Ceci never showed that kind of skill when he was with the Maple Leafs. Still, the Oilers are counting on him not only by playing him in the top-four but by putting him on the ice for over 20 minutes each game. It doesn’t seem to be going well for him. To this point this season, he is minus-7; and, according to naturalstattrick, he has a goals-for percentage of 42.2 and an expected-goals-for percentage of 48.1.
We Wish all These Players Well
We wish all these former Maple Leafs’ players well as they play for their new teams. It’s been fun to watch and debate whether Toronto is better or worse with Jack Campbell as their number one goalie rather than Andersen.
And of course, really what Maple Leafs’ fan doesn’t want Nazem Kadri to have a great career? He bled blue and white and wanted so much to stay in Toronto. It’s really a heartening story that he’s landed so well in Colorado. We want them all to play well until, of course, they play the Maple Leafs.
[Note: I want to thank long-time Maple Leafs’ fan Stan Smith for collaborating with me on this post. Stan’s Facebook profile can be found here.]

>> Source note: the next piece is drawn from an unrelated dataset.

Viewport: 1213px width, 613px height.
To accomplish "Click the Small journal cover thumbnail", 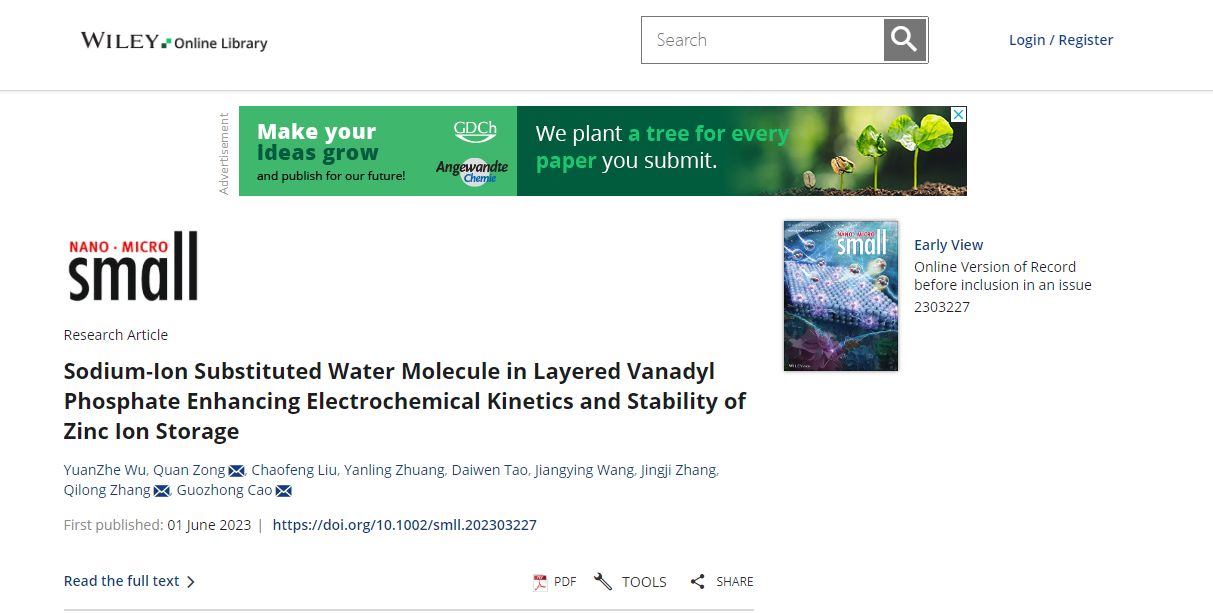I will point(841,296).
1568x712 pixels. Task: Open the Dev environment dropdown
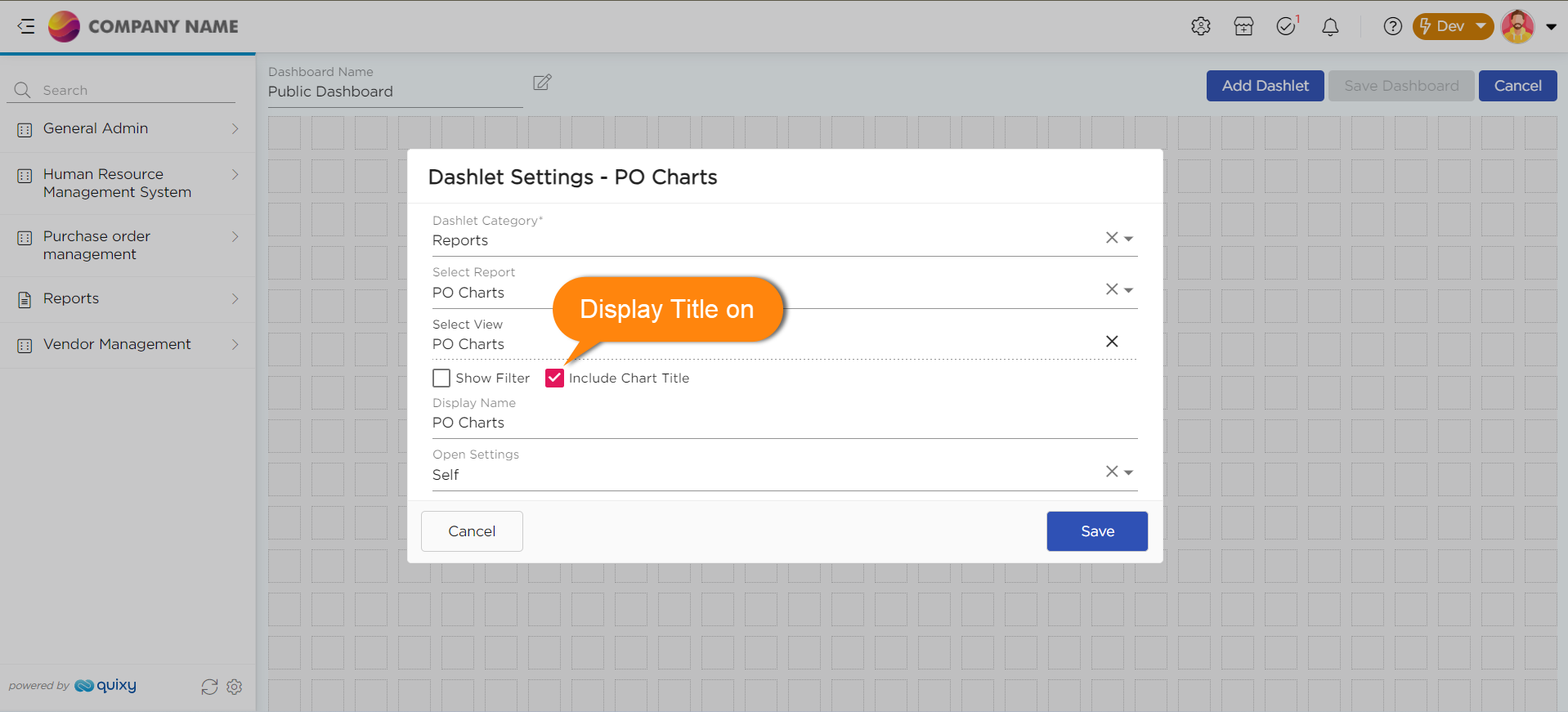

The Old Prof (Jim Parsons, Sr.) taught for more than 40 years in the Faculty of Education at the University of Alberta. He’s a Canadian boy, who has two degrees from the University of Kentucky and a doctorate from the University of Texas. He is now retired on Vancouver Island, where he lives with his family. His hobbies include playing with his hockey cards and simply being a sports fan – hockey, the Toronto Raptors, and CFL football (thinks Ricky Ray personifies how a professional athlete should act).
If you wonder why he doesn’t use his real name, it’s because his son – who’s also Jim Parsons – wrote for The Hockey Writers first and asked Jim Sr. to use another name so readers wouldn’t confuse their work.
Because Jim Sr. had worked in China, he adopted the Mandarin word for teacher (老師). The first character lǎo (老) means “old,” and the second character shī (師) means “teacher.” The literal translation of lǎoshī is “old teacher.” That became his pen name. Today, other than writing for The Hockey Writers, he teaches graduate students research design at several Canadian universities.